In fact, 9 per cent of investors identified student accommodation as the most attractive alternative real estate sector, higher than last year’s 4 per cent, based on CBRE’s recent Global Investor Intentions survey.
Developers also recorded a current pipeline of approximately 18,000 beds in 51 projects over the course of 2019 to 2023. Of this pipeline, the majority are in Melbourne, making up 44 per cent, followed by Perth at 15 per cent, Brisbane at 12 per cent, and then Sydney at just 5 per cent.
There are also $100 billion worth of infrastructure projects announced in the federal budget, which is expected to allow Australia to survive a global economic slowdown and ultimately place the country in a favourable economic environment moving forward, according to the International Construction Market Survey 2019 by Turner & Townsend.
“The federal government’s $100 billion investment in infrastructure over the next decade, in addition to the state government investments, will help cushion the economy and keep jobs growth strong,” according to Garry Emmett, economist for Turner & Townsend.
“Sydney Metro, Melbourne Metro, Cross River Rail in Brisbane and Perth’s METRONET will help counterbalance downturns elsewhere. The announcement of the Inland Rail project for freight adds to the high levels of infrastructure investment.
“An already busy construction sector in Sydney and Melbourne in 2018 was boosted by a pledge of around $50.4 billion of public funding for road and rail projects in these states alone.”

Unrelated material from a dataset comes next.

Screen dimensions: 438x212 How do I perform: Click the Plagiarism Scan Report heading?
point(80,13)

The strong mining and energy exports, along with commercial, health, defence, retail, hotel and natural resources construction, are also contributing to the Australian economy, he said.

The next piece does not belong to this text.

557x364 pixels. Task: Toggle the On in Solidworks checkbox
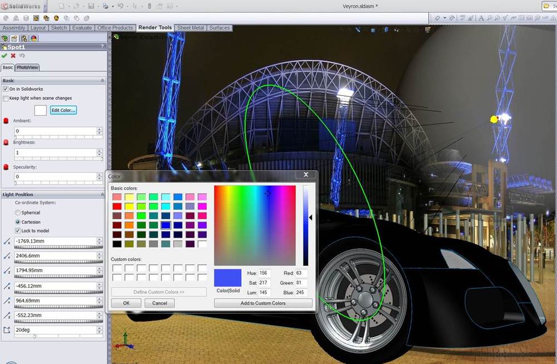pyautogui.click(x=6, y=89)
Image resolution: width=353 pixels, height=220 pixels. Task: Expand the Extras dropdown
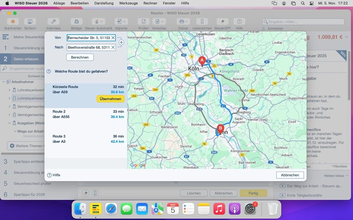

In order to assist the improvement of the property market and the local economies, property experts are pushing for a greater focus on policies that will develop city centres, such as the City Deals policy, which will roll out projects surrounding cities, taking on board all three levels of government.
“Australia’s major cities are among the fastest-growing in the developed world. The way we plan for and invest in our cities will have a huge impact on our future economy and quality of life,” Property Council of Australia CEO Ken Morrison said.
“Delivering good growth in our cities and regions demands more than just tinkering with immigration levels. Good growth requires real policy purpose and investment in priority infrastructure projects to help our cities and their residents reach their full potential.”
“Our four biggest cities will continue to attract the overwhelming majority of migrants because that is where most Australians already live and work. Let’s keep our eye on the main game: great cities for current and future generations of Australians.”
Apart from the improvement of City Deals, experts also recommend the improvement of major infrastructure projects through an advisory board, funding for a future cities cooperative research council, further investment in infrastructure and the restoration of the asset recycling fund in order to incentivise major state projects.